After Friday’s oral adventures, I was a little hesitant about what was going to happen with Dan next. He and I were supposed to get together on Monday, and after texting a bit, we decided to hang out at my place. However, I was freaking out about having Dan in my apartment, wondering how he would act with my pup, whether it would be awkward (generally, freaking out in a very Finch-like manner). Thank all the heavans, he had to work late, and we decided that it would be easier to meet up at his place.

So I made the long trek up north, got there, and… got a hug and a kiss on the cheek. Wait, what?? You’re not pushing me against the wall? Are you mad at me?? We sit on the couch, we chat, we talk dinner options (he had offered to cook for me or take me out since I had made the drive over to his place). He decided on this (awesome) little Italian place which had some of the best Neopalitan pizza I’ve had in ages. When we got there, we sat and… talked. You know, like about our days, and what we had done over the weekend. And he was telling me about heading over to the lake with some friends, and that we should go there together sometime. It was all so normal, and easy. I was seriously waiting for the other shoe to drop.

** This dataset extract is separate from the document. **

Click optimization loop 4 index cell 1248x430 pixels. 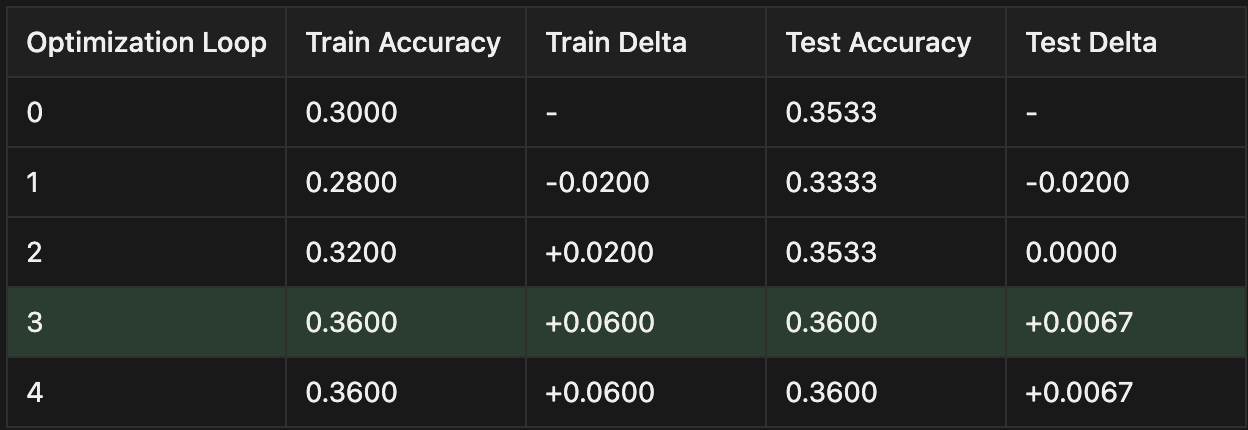pos(35,392)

Then we went back to his place, so here’s where I’m expecting the physical stuff to begin. Except, no, we started watching The Avengers, and we just sat there on the couch. Now, let me be clear – he had his hand on my leg, and I was leaning against him, and halfway through the movie, I laid down and he put my legs in his lap (where it was clearly obvious that he was in an excited state), and he kept rubbing my legs, but other than that, nothing. This was so far outside of my realm of understanding, I fianlly had to say something. We were near the end of the film, when I asked, “So are you practicing to be a saint?”
“What?!?”
“Well, I haven’t even gotten a kiss from you tongiht. Did you get your fill of me last week?” For those of you who are rolling your eyes at my stupidity, please understand that I said this with a smile and a teasing tone.
“Shut your mouth. You know better than that.” With that he kissed me. “I’m just trying to show you that I’m not all about the sex.”

I laughed, kissed him again, said okay, and we finished the movie. After the film, we sat there for a little while, kissing so lightly – they were probably some of the sweetest kisses I’ve ever experienced. Then I said I needed to head home, and he walked me to my car, again kissing me so sweetly that it was intoxicating.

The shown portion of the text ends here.